SOURCE MATERIAL –
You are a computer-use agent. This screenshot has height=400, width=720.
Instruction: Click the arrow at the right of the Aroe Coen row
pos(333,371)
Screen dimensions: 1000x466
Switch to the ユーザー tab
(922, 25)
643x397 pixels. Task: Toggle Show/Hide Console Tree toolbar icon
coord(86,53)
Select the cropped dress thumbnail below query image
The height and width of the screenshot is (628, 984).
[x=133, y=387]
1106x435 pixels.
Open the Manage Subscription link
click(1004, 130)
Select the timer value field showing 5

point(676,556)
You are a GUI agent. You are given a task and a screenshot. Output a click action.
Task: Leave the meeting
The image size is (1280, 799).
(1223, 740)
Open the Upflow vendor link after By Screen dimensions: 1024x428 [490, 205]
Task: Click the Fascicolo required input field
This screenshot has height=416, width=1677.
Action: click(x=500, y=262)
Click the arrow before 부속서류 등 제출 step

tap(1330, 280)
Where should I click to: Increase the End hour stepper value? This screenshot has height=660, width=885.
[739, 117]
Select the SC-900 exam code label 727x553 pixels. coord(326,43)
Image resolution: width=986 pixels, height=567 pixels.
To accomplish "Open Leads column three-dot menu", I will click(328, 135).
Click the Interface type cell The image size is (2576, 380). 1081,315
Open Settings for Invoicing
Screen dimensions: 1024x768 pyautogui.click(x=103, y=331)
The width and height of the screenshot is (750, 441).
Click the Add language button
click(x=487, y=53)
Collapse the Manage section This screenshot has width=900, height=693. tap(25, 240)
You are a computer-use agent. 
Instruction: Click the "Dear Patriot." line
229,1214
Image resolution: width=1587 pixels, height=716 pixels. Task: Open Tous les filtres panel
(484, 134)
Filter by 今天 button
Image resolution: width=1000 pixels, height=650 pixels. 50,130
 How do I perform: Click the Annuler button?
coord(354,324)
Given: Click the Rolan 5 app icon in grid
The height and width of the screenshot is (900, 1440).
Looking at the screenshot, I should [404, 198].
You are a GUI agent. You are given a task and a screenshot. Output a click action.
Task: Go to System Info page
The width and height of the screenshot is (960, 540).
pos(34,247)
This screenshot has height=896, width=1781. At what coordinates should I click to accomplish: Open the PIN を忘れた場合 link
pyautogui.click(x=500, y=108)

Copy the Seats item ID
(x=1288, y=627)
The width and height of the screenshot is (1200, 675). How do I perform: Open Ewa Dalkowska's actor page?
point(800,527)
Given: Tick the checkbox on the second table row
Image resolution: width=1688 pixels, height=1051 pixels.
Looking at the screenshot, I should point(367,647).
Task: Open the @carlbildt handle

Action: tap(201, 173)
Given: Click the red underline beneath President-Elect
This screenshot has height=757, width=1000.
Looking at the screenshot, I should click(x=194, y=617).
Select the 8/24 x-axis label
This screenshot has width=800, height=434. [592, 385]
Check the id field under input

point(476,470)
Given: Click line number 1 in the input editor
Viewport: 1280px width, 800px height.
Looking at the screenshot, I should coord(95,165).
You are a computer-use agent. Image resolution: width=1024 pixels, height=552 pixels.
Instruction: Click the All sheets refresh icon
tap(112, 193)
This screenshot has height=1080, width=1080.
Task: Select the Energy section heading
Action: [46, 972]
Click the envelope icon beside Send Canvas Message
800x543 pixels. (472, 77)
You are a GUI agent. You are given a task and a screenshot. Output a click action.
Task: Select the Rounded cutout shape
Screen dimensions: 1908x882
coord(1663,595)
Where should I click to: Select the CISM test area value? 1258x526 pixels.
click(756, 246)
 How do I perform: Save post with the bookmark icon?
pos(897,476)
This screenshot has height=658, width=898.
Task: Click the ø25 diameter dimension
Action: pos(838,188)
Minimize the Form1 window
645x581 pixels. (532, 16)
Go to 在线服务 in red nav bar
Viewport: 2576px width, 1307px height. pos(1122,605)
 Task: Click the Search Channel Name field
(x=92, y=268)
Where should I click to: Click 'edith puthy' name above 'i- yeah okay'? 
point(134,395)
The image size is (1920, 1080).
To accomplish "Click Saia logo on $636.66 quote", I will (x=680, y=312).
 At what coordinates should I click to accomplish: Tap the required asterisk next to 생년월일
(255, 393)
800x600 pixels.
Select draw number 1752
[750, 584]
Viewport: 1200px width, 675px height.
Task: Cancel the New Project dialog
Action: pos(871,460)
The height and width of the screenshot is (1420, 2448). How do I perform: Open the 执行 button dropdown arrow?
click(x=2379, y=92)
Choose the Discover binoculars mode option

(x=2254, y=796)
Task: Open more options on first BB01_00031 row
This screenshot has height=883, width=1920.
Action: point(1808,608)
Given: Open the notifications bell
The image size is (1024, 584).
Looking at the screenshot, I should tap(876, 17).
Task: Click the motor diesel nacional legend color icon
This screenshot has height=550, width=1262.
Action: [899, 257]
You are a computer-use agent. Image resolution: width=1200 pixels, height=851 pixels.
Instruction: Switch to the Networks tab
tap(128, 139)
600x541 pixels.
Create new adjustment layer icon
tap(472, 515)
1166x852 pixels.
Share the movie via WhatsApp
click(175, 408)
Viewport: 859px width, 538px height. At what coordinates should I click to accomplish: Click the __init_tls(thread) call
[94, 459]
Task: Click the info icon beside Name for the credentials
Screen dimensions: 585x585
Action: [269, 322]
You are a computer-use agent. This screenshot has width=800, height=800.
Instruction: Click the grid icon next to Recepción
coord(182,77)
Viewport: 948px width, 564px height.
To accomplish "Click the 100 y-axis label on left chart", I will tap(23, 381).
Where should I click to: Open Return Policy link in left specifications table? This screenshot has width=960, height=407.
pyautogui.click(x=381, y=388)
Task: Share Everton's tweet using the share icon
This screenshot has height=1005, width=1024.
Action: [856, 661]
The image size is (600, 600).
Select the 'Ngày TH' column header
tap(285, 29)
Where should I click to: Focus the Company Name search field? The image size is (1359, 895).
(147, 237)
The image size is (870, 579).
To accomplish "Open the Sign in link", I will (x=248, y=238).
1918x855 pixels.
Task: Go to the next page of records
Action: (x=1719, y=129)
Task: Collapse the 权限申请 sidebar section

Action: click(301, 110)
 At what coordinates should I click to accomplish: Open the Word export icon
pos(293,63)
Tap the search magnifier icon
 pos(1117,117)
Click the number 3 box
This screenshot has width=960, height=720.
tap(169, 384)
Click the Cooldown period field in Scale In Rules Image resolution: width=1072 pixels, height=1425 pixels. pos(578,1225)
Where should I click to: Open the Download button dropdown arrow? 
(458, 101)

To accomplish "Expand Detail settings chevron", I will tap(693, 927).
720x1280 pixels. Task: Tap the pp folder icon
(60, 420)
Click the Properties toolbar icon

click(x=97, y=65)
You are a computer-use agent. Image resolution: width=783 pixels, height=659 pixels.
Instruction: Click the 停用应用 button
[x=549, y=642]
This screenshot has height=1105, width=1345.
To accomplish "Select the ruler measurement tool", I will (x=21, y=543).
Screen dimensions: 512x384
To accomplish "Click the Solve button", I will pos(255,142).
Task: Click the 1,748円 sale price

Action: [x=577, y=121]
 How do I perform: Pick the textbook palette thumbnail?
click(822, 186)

AIM – Reproduce all of the material above verbatim, line for line.

ANSWER –
You are a computer-use agent. This screenshot has height=400, width=720.
Instruction: Click the arrow at the right of the Aroe Coen row
pos(333,371)
Screen dimensions: 1000x466
Switch to the ユーザー tab
(922, 25)
643x397 pixels. Task: Toggle Show/Hide Console Tree toolbar icon
coord(86,53)
Select the cropped dress thumbnail below query image
The height and width of the screenshot is (628, 984).
[x=133, y=387]
1106x435 pixels.
Open the Manage Subscription link
click(1004, 130)
Select the timer value field showing 5

point(676,556)
You are a GUI agent. You are given a task and a screenshot. Output a click action.
Task: Leave the meeting
The image size is (1280, 799).
(1223, 740)
Open the Upflow vendor link after By Screen dimensions: 1024x428 [490, 205]
Task: Click the Fascicolo required input field
This screenshot has height=416, width=1677.
Action: click(x=500, y=262)
Click the arrow before 부속서류 등 제출 step

tap(1330, 280)
Where should I click to: Increase the End hour stepper value? This screenshot has height=660, width=885.
[739, 117]
Select the SC-900 exam code label 727x553 pixels. coord(326,43)
Image resolution: width=986 pixels, height=567 pixels.
To accomplish "Open Leads column three-dot menu", I will click(328, 135).
Click the Interface type cell The image size is (2576, 380). 1081,315
Open Settings for Invoicing
Screen dimensions: 1024x768 pyautogui.click(x=103, y=331)
The width and height of the screenshot is (750, 441).
Click the Add language button
click(x=487, y=53)
Collapse the Manage section This screenshot has width=900, height=693. tap(25, 240)
You are a computer-use agent. 
Instruction: Click the "Dear Patriot." line
229,1214
Image resolution: width=1587 pixels, height=716 pixels. Task: Open Tous les filtres panel
(484, 134)
Filter by 今天 button
Image resolution: width=1000 pixels, height=650 pixels. 50,130
 How do I perform: Click the Annuler button?
coord(354,324)
Given: Click the Rolan 5 app icon in grid
The height and width of the screenshot is (900, 1440).
Looking at the screenshot, I should [404, 198].
You are a GUI agent. You are given a task and a screenshot. Output a click action.
Task: Go to System Info page
The width and height of the screenshot is (960, 540).
pos(34,247)
This screenshot has height=896, width=1781. At what coordinates should I click to accomplish: Open the PIN を忘れた場合 link
pyautogui.click(x=500, y=108)

Copy the Seats item ID
(x=1288, y=627)
The width and height of the screenshot is (1200, 675). How do I perform: Open Ewa Dalkowska's actor page?
point(800,527)
Given: Tick the checkbox on the second table row
Image resolution: width=1688 pixels, height=1051 pixels.
Looking at the screenshot, I should point(367,647).
Task: Open the @carlbildt handle

Action: tap(201, 173)
Given: Click the red underline beneath President-Elect
This screenshot has height=757, width=1000.
Looking at the screenshot, I should click(x=194, y=617).
Select the 8/24 x-axis label
This screenshot has width=800, height=434. [592, 385]
Check the id field under input

point(476,470)
Given: Click line number 1 in the input editor
Viewport: 1280px width, 800px height.
Looking at the screenshot, I should coord(95,165).
You are a computer-use agent. Image resolution: width=1024 pixels, height=552 pixels.
Instruction: Click the All sheets refresh icon
tap(112, 193)
This screenshot has height=1080, width=1080.
Task: Select the Energy section heading
Action: [46, 972]
Click the envelope icon beside Send Canvas Message
800x543 pixels. (472, 77)
You are a GUI agent. You are given a task and a screenshot. Output a click action.
Task: Select the Rounded cutout shape
Screen dimensions: 1908x882
coord(1663,595)
Where should I click to: Select the CISM test area value? 1258x526 pixels.
click(756, 246)
 How do I perform: Save post with the bookmark icon?
pos(897,476)
This screenshot has height=658, width=898.
Task: Click the ø25 diameter dimension
Action: pos(838,188)
Minimize the Form1 window
645x581 pixels. (532, 16)
Go to 在线服务 in red nav bar
Viewport: 2576px width, 1307px height. pos(1122,605)
 Task: Click the Search Channel Name field
(x=92, y=268)
Where should I click to: Click 'edith puthy' name above 'i- yeah okay'? 
point(134,395)
The image size is (1920, 1080).
To accomplish "Click Saia logo on $636.66 quote", I will (x=680, y=312).
 At what coordinates should I click to accomplish: Tap the required asterisk next to 생년월일
(255, 393)
800x600 pixels.
Select draw number 1752
[750, 584]
Viewport: 1200px width, 675px height.
Task: Cancel the New Project dialog
Action: pos(871,460)
The height and width of the screenshot is (1420, 2448). How do I perform: Open the 执行 button dropdown arrow?
click(x=2379, y=92)
Choose the Discover binoculars mode option

(x=2254, y=796)
Task: Open more options on first BB01_00031 row
This screenshot has height=883, width=1920.
Action: point(1808,608)
Given: Open the notifications bell
The image size is (1024, 584).
Looking at the screenshot, I should tap(876, 17).
Task: Click the motor diesel nacional legend color icon
This screenshot has height=550, width=1262.
Action: [899, 257]
You are a computer-use agent. Image resolution: width=1200 pixels, height=851 pixels.
Instruction: Switch to the Networks tab
tap(128, 139)
600x541 pixels.
Create new adjustment layer icon
tap(472, 515)
1166x852 pixels.
Share the movie via WhatsApp
click(175, 408)
Viewport: 859px width, 538px height. At what coordinates should I click to accomplish: Click the __init_tls(thread) call
[94, 459]
Task: Click the info icon beside Name for the credentials
Screen dimensions: 585x585
Action: [269, 322]
You are a computer-use agent. This screenshot has width=800, height=800.
Instruction: Click the grid icon next to Recepción
coord(182,77)
Viewport: 948px width, 564px height.
To accomplish "Click the 100 y-axis label on left chart", I will tap(23, 381).
Where should I click to: Open Return Policy link in left specifications table? This screenshot has width=960, height=407.
pyautogui.click(x=381, y=388)
Task: Share Everton's tweet using the share icon
This screenshot has height=1005, width=1024.
Action: [856, 661]
The image size is (600, 600).
Select the 'Ngày TH' column header
tap(285, 29)
Where should I click to: Focus the Company Name search field? The image size is (1359, 895).
(147, 237)
The image size is (870, 579).
To accomplish "Open the Sign in link", I will (x=248, y=238).
1918x855 pixels.
Task: Go to the next page of records
Action: (x=1719, y=129)
Task: Collapse the 权限申请 sidebar section

Action: click(301, 110)
 At what coordinates should I click to accomplish: Open the Word export icon
pos(293,63)
Tap the search magnifier icon
 pos(1117,117)
Click the number 3 box
This screenshot has width=960, height=720.
tap(169, 384)
Click the Cooldown period field in Scale In Rules Image resolution: width=1072 pixels, height=1425 pixels. pos(578,1225)
Where should I click to: Open the Download button dropdown arrow? 
(458, 101)

To accomplish "Expand Detail settings chevron", I will tap(693, 927).
720x1280 pixels. Task: Tap the pp folder icon
(60, 420)
Click the Properties toolbar icon

click(x=97, y=65)
You are a computer-use agent. Image resolution: width=783 pixels, height=659 pixels.
Instruction: Click the 停用应用 button
[x=549, y=642]
This screenshot has height=1105, width=1345.
To accomplish "Select the ruler measurement tool", I will (x=21, y=543).
Screen dimensions: 512x384
To accomplish "Click the Solve button", I will pos(255,142).
Task: Click the 1,748円 sale price

Action: [x=577, y=121]
 How do I perform: Pick the textbook palette thumbnail?
click(822, 186)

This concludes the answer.